Dataset records
______
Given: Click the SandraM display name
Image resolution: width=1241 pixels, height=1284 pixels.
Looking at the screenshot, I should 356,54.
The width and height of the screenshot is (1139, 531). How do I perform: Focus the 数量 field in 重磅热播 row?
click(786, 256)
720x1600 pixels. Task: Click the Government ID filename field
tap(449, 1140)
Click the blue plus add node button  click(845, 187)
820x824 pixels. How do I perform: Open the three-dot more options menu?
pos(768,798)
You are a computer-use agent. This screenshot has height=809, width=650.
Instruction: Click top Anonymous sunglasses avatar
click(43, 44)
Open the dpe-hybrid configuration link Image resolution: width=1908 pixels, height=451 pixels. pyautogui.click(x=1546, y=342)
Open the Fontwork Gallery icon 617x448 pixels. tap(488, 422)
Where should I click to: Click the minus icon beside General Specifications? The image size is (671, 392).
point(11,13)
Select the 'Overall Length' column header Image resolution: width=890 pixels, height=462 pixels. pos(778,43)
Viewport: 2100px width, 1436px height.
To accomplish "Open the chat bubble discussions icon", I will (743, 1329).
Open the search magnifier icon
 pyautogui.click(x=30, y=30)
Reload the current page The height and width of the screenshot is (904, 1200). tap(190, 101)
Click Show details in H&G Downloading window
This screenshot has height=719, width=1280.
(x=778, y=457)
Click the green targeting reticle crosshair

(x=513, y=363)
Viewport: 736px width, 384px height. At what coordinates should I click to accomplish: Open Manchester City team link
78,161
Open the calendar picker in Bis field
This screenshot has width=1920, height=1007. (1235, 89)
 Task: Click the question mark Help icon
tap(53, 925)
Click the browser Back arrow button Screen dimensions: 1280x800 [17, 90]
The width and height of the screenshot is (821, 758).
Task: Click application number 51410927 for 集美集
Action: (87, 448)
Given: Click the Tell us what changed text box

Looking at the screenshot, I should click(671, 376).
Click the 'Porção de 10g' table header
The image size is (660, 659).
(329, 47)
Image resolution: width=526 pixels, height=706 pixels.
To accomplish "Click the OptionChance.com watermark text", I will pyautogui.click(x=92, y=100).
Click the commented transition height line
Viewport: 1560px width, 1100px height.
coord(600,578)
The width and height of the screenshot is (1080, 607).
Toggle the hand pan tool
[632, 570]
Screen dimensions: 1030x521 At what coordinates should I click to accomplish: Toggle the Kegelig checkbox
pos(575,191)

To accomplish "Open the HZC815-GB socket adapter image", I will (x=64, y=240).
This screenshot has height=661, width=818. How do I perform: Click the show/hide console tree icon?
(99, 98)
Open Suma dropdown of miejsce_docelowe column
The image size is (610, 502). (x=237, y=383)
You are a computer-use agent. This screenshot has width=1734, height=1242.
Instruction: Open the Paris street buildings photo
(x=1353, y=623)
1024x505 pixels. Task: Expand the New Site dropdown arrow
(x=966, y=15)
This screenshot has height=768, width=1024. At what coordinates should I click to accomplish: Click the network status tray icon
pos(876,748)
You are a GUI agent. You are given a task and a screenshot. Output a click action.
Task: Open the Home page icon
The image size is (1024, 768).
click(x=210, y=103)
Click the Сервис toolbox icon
______
-- What the exercise asks --
An exact transcription of every record above is required.

-- Exercise solution --
Given: Click the SandraM display name
Image resolution: width=1241 pixels, height=1284 pixels.
Looking at the screenshot, I should 356,54.
The width and height of the screenshot is (1139, 531). How do I perform: Focus the 数量 field in 重磅热播 row?
click(786, 256)
720x1600 pixels. Task: Click the Government ID filename field
tap(449, 1140)
Click the blue plus add node button  click(845, 187)
820x824 pixels. How do I perform: Open the three-dot more options menu?
pos(768,798)
You are a computer-use agent. This screenshot has height=809, width=650.
Instruction: Click top Anonymous sunglasses avatar
click(43, 44)
Open the dpe-hybrid configuration link Image resolution: width=1908 pixels, height=451 pixels. pyautogui.click(x=1546, y=342)
Open the Fontwork Gallery icon 617x448 pixels. tap(488, 422)
Where should I click to: Click the minus icon beside General Specifications? The image size is (671, 392).
point(11,13)
Select the 'Overall Length' column header Image resolution: width=890 pixels, height=462 pixels. pos(778,43)
Viewport: 2100px width, 1436px height.
To accomplish "Open the chat bubble discussions icon", I will (743, 1329).
Open the search magnifier icon
 pyautogui.click(x=30, y=30)
Reload the current page The height and width of the screenshot is (904, 1200). tap(190, 101)
Click Show details in H&G Downloading window
This screenshot has height=719, width=1280.
(x=778, y=457)
Click the green targeting reticle crosshair

(x=513, y=363)
Viewport: 736px width, 384px height. At what coordinates should I click to accomplish: Open Manchester City team link
78,161
Open the calendar picker in Bis field
This screenshot has width=1920, height=1007. (1235, 89)
 Task: Click the question mark Help icon
tap(53, 925)
Click the browser Back arrow button Screen dimensions: 1280x800 [17, 90]
The width and height of the screenshot is (821, 758).
Task: Click application number 51410927 for 集美集
Action: (87, 448)
Given: Click the Tell us what changed text box

Looking at the screenshot, I should click(671, 376).
Click the 'Porção de 10g' table header
The image size is (660, 659).
(329, 47)
Image resolution: width=526 pixels, height=706 pixels.
To accomplish "Click the OptionChance.com watermark text", I will pyautogui.click(x=92, y=100).
Click the commented transition height line
Viewport: 1560px width, 1100px height.
coord(600,578)
The width and height of the screenshot is (1080, 607).
Toggle the hand pan tool
[632, 570]
Screen dimensions: 1030x521 At what coordinates should I click to accomplish: Toggle the Kegelig checkbox
pos(575,191)

To accomplish "Open the HZC815-GB socket adapter image", I will (x=64, y=240).
This screenshot has height=661, width=818. How do I perform: Click the show/hide console tree icon?
(99, 98)
Open Suma dropdown of miejsce_docelowe column
The image size is (610, 502). (x=237, y=383)
You are a computer-use agent. This screenshot has width=1734, height=1242.
Instruction: Open the Paris street buildings photo
(x=1353, y=623)
1024x505 pixels. Task: Expand the New Site dropdown arrow
(x=966, y=15)
This screenshot has height=768, width=1024. At what coordinates should I click to accomplish: Click the network status tray icon
pos(876,748)
You are a GUI agent. You are given a task and a screenshot. Output a click action.
Task: Open the Home page icon
The image size is (1024, 768).
click(x=210, y=103)
Click the Сервис toolbox icon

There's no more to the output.